There’s certainly no accusing Deidra & Laney Rob a Train of being too subtle. It is the kind of film that works in broad strokes, in comically heightened situations that stem, of course, from the decision described in the thuddingly literal title. But the title is a misnomer: Deidra (Ashleigh Murray) and Laney (Rachel Crow) rob many trains, and similar to those locomotives, the film chugs along, never assuming a particularly high or low level of emotion except in one scene shortly before the climax. There is a winning charm to this decision, enhanced by the consistently solid amount of chemistry all of the actors have with each other — especially the two leads — but they are let down by the fairly rote storylines that the characters are pigeonholed into.

This feeling is inexorably present from the beginning. Deidra, a fiercely intelligent and vivacious high school senior, and her shy younger sister Laney are living in a small home next to the train tracks when their mother (Danielle Nicolet) is put in jail for inexplicably — the reason isn’t given until later in the film — destroying property at the electronics store she was working at. The two deal with this sudden loss of security for a brief while, enduring continual visits from Child Protective Services (who seem eager to pounce when the food and utilities run out) and the ever-decreasing cash supply. Eventually, after asking around for money, Deidra gets the idea to rob supply containers on the trains that run near her house and enlists the reluctant help of her sister. Their operation, which involves selling the stolen goods under the table to Deidra’s ex-boyfriend, gradually increases in profit after they gain the help of their estranged convict father (David Sullivan), a move that attracts the attention of a company-hired railway “detective” (Tim Blake Nelson and an ever-present vape pen).


All of this is fairly innocuous from a filmmaking perspective, but it is when Deidra & Laney Rob a Train gets into specifics that the film runs into trouble. The narrative flow is choppy as it moves between two separate major arcs aside from the train robberies: Deidra is trying to become the first in her family — and, apparently, her high school — to go to a private college, and Laney is competing in a teen pageant almost against her own will. The former storyline is the much more interesting of the two, despite or perhaps because Laney has a palpable antagonist in the form of a former friend competing against her in the pageant. Deidra, on the other hand, has only her own dreams to measure up against, and it certainly helps that Murray gives by far the best performance in the film, a mixture of an appealing youthfulness and a level-headedness that only slips in the most desperate of moments.

Indeed, the not-so-subtle message of Deidra & Laney Rob a Train is one of self-confidence and self-actualization, and every single “good” character progresses fairly steadily towards their own version of this ideal, a decision that renders the eventual outcomes somewhat tedious in their predictability.

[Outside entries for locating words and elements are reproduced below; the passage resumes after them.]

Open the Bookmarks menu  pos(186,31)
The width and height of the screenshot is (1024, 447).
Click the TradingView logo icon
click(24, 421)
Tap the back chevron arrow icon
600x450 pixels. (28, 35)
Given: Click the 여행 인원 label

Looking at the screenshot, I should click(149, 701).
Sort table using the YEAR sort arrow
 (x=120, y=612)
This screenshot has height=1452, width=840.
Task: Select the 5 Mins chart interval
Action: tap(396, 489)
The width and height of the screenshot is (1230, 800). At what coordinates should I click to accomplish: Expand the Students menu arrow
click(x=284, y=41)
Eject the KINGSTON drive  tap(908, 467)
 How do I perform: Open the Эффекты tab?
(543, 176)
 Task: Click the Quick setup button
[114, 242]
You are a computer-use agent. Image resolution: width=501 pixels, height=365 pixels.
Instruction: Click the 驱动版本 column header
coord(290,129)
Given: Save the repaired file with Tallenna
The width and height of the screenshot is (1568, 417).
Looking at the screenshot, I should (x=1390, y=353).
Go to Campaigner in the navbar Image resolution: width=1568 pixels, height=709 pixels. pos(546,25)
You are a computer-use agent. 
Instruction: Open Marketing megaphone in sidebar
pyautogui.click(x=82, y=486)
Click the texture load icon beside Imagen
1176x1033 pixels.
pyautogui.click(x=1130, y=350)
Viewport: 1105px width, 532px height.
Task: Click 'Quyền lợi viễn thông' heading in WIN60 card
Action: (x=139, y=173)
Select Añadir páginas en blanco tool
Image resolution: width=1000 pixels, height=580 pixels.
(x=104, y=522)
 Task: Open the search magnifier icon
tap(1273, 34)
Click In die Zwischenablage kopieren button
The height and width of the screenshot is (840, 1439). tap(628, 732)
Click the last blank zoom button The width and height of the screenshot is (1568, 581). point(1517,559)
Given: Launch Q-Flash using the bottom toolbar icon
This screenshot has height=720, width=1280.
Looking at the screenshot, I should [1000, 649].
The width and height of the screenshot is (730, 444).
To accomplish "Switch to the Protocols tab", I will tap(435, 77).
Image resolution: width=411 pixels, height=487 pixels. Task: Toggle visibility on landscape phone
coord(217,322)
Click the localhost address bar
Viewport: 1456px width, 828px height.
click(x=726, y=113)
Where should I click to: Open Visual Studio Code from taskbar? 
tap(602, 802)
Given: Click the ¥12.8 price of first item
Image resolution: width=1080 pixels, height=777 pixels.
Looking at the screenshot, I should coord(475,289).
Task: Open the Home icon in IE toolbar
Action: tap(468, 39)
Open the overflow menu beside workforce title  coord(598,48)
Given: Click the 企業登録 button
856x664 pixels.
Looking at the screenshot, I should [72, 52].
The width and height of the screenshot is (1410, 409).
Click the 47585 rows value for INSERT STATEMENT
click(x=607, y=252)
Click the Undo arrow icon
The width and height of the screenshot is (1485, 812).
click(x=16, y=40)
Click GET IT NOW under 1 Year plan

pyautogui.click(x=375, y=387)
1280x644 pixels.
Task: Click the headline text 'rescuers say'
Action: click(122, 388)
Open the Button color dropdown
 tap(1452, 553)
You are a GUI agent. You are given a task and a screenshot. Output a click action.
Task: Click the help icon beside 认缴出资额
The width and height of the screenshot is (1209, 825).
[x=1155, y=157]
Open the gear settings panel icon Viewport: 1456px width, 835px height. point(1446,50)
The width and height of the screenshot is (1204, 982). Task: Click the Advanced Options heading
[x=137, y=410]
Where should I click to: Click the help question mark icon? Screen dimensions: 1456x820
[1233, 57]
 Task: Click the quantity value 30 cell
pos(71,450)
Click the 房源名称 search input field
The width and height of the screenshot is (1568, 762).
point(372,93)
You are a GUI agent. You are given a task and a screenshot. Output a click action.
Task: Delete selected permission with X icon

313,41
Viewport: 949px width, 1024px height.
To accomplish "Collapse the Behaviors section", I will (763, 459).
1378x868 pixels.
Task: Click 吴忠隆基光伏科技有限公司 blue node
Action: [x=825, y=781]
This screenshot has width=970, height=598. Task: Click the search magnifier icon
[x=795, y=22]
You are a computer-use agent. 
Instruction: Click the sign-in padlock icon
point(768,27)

There is a certain liveliness in Sydney Freeland’s direction, manifesting itself mostly through energetic camerawork, montages, and a slightly annoying but integrated usage of visual effects/aids like a pop-up video or a caption, and most of the actors (with the exception of Nelson, who seems rather off-puttingly humorless) give life to their standard characters, but little exists in the way of actual development or substance. When the movie does attempt to go for pathos through Nicolet, it falls mostly flat because, ultimately, Deidra & Laney Rob a Train defines its characters through surface traits and desires, rather than anything deeper. The result is a film that feels both pleasing and vaguely unformed.

Deidra & Laney Rob a Train is now available on Netflix.